Monday, March 2, 2015
Thank You, Sarah: The Woman Who Saved Thanksgiving
Laurie Halse Anderson has been making some noise in the YA lit world for years thanks to her passion for discussing tough topics so that young people know they are not alone in their struggles. Did you know that she also writes picture books?
Thank You, Sarah: The Woman Who Saved Thanksgiving is the story of Sarah Hale's (Anderson's ancestor, BTW) thirty-eight year campaign to have Thanksgiving become a national holiday. Hale accomplished a great deal in her lifetime. She was an author, magazine editor, teacher, publisher, and proponent of playgrounds, education for girls, and historical monuments. She also wrote the song, "Mary Had a Little Lamb" when a lamb followed a student to school and waited outside all day for it's owner. She raised five children on her own after her husband passed away while she was pregnant with their fifth child. Superhero, indeed.
The text is conversational, interesting, and easy to follow, so younger readers will stay with it. The information is well-researched, one of Anderson's strengths. Be sure to read the Feast of Facts at the end of the book to learn more Thanksgiving, Sarah, and U.S. History during her lifetime. The messages are unmistakable and meaningful - one person can make a difference, the pen is mightier than the sword - but the star of this show is the illustrations by Matt Faulkner. They sweep through the early history of our country with both detail and simplicity, leaving lasting images in the reader's mind.
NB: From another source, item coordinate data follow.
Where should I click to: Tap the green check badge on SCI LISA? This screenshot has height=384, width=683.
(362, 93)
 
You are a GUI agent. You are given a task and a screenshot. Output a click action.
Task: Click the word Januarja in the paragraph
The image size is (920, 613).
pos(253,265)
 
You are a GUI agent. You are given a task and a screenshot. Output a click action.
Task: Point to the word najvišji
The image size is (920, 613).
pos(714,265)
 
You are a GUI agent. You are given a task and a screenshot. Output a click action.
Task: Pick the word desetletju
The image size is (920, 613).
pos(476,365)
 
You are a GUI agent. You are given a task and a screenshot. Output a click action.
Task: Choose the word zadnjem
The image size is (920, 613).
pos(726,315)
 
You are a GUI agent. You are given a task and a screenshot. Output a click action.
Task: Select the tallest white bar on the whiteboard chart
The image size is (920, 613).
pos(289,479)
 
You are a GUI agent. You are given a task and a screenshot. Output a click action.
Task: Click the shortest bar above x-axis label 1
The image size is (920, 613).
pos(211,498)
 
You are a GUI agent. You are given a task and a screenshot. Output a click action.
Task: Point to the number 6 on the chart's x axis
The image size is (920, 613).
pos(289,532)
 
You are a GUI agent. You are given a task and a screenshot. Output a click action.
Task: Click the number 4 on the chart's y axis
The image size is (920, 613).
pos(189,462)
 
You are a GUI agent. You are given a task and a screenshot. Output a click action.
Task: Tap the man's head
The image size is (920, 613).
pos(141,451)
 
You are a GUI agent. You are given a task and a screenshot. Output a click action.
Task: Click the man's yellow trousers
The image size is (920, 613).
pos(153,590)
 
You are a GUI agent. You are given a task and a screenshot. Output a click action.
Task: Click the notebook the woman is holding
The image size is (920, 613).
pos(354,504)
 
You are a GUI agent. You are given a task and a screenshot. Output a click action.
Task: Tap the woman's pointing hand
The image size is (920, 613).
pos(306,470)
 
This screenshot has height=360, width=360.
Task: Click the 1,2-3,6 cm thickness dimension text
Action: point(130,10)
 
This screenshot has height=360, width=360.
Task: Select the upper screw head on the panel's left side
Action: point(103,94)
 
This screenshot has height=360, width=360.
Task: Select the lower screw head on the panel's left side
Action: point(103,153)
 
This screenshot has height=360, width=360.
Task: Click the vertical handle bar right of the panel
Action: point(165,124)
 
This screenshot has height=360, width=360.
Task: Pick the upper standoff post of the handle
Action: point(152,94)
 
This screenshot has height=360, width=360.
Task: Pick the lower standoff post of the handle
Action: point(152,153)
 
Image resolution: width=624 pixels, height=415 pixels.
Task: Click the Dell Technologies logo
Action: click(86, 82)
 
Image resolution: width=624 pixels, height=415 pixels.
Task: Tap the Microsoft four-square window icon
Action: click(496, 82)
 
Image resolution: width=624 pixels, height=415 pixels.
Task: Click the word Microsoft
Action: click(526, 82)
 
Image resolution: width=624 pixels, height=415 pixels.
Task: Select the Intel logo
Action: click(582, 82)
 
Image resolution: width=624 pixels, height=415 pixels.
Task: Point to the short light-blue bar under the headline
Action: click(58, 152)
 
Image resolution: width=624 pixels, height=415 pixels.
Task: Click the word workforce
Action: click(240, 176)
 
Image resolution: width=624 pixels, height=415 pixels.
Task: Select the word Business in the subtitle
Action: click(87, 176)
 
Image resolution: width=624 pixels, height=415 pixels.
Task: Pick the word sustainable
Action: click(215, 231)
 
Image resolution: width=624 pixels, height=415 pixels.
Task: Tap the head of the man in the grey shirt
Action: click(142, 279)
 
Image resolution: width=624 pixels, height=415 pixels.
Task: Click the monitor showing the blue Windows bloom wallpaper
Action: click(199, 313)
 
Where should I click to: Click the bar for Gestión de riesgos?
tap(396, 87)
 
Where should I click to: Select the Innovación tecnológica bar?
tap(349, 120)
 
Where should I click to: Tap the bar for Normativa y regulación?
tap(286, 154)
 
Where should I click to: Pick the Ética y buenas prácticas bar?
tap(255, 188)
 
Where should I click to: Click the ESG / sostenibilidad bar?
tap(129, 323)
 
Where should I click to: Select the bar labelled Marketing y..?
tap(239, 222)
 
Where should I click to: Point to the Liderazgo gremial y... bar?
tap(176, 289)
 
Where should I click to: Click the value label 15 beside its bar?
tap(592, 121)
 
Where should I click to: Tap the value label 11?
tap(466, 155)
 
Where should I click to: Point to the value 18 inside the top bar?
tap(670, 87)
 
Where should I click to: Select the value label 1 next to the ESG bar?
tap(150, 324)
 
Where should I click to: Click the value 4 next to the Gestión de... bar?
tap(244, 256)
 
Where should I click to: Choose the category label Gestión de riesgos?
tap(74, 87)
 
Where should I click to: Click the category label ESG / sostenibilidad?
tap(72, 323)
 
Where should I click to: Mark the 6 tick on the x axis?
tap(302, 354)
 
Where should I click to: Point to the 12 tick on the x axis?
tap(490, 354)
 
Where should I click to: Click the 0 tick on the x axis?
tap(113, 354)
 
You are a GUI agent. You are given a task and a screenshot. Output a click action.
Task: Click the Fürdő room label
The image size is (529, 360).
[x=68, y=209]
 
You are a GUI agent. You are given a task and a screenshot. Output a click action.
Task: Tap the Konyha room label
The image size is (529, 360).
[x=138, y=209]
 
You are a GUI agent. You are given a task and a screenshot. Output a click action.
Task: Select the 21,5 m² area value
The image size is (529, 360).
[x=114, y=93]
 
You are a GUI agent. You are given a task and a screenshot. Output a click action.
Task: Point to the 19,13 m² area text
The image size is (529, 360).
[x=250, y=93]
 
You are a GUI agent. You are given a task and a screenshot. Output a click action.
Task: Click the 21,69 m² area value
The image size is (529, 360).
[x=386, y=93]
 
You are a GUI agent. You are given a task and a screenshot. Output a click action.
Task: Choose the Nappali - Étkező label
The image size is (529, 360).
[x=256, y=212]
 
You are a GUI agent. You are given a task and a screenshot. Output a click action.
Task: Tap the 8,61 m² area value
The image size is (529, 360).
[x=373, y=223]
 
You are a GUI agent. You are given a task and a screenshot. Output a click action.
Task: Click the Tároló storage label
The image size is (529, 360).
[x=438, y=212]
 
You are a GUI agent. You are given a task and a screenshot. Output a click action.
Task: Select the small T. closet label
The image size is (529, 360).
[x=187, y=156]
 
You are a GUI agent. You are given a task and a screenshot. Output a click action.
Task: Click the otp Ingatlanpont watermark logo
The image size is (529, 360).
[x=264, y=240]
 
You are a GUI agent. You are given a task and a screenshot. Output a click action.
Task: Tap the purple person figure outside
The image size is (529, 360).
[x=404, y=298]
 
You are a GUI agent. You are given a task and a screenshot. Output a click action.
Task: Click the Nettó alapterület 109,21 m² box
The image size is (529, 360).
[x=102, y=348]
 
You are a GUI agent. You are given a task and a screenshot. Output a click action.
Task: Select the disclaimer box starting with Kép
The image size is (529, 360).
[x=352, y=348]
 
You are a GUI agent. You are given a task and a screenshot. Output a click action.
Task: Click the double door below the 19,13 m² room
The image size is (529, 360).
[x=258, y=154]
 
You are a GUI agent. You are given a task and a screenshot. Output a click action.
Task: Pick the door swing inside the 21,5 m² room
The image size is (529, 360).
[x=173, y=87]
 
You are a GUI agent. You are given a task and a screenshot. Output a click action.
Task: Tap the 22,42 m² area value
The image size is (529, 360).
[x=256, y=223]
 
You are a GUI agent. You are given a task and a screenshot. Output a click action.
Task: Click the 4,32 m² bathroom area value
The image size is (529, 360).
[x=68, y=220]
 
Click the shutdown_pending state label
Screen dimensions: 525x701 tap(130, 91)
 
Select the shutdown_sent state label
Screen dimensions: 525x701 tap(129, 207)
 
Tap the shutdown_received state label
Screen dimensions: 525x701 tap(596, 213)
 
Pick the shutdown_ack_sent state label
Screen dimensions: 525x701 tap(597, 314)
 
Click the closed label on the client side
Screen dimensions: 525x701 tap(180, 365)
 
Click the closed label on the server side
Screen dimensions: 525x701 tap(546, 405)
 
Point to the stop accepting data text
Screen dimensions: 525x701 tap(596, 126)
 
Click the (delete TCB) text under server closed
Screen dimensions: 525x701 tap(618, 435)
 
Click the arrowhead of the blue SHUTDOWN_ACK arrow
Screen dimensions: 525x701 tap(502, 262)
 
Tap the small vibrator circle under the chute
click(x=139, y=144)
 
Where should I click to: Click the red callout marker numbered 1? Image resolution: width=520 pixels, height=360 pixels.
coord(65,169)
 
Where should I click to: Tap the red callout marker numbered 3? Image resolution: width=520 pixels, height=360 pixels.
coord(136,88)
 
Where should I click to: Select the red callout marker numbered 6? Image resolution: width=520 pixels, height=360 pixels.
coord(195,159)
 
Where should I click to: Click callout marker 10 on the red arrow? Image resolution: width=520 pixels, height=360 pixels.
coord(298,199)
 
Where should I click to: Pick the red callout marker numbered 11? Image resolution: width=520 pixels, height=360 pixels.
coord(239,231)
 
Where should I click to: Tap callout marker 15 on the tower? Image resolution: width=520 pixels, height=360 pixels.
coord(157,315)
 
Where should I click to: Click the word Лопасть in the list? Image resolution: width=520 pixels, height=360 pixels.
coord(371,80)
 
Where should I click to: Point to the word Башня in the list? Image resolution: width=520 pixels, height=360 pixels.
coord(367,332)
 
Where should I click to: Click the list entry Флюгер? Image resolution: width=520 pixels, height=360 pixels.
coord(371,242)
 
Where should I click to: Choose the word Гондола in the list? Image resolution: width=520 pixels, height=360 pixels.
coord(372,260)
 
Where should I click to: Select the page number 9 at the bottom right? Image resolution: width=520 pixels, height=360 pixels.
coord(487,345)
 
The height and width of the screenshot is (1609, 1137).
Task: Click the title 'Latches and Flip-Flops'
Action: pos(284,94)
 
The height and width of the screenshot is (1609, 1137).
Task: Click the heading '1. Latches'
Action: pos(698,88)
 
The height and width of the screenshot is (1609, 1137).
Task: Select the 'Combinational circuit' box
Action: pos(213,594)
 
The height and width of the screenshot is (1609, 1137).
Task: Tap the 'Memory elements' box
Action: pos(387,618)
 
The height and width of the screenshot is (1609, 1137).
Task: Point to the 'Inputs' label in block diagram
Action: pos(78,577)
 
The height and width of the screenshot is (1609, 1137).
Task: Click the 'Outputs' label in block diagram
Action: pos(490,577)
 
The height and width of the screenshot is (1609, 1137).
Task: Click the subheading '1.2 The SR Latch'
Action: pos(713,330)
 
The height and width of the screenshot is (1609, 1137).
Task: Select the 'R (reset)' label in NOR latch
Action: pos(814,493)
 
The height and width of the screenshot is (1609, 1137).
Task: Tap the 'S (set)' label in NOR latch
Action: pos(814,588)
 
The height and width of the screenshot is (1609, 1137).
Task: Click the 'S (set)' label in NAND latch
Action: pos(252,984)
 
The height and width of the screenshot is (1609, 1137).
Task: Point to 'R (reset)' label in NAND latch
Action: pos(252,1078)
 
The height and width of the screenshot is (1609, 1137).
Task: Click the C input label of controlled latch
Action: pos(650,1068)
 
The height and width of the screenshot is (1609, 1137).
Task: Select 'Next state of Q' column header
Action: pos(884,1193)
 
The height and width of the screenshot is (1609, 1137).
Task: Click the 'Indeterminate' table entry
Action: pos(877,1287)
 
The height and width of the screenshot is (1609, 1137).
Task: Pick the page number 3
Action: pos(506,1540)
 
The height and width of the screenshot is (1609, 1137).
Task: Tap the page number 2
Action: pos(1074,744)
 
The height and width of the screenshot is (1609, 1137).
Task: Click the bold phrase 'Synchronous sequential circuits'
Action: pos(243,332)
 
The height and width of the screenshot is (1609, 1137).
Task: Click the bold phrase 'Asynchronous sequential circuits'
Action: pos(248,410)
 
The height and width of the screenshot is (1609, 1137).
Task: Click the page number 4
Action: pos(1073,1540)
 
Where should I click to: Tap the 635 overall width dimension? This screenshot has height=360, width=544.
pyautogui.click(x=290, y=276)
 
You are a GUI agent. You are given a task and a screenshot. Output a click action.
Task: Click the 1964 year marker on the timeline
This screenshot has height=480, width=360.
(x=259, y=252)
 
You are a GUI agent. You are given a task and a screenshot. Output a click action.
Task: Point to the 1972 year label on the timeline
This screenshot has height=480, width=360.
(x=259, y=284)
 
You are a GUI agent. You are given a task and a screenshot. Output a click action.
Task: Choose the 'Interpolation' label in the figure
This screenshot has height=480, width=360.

This pair also teamed up to write and illustrate Independent Dames, another nonfiction book for young readers that is worthy of your time. Anderson has also written several other picture books and and the Vet Volunteer series is aimed at young readers as well.
I had the opportunity to hear Anderson speak at BYU's Books for Young Readers Symposium several years ago. She is charismatic and fervent in her desire to use her talents to not only entertain her readers, but provide hope and courage to those suffering in difficult situations - abuse, eating disorders, rape, bullying, etc... and has written some heartfelt and heavy-hitting books to address these topics.
I highly recommend her young adult books, especially for young adults and teens who may be in need of some bibliotherapy, but parents of teens should read ahead of time to determine if they feel the content is appropriate for their teen - she deals with substantial issues in straightforward and sensitive ways.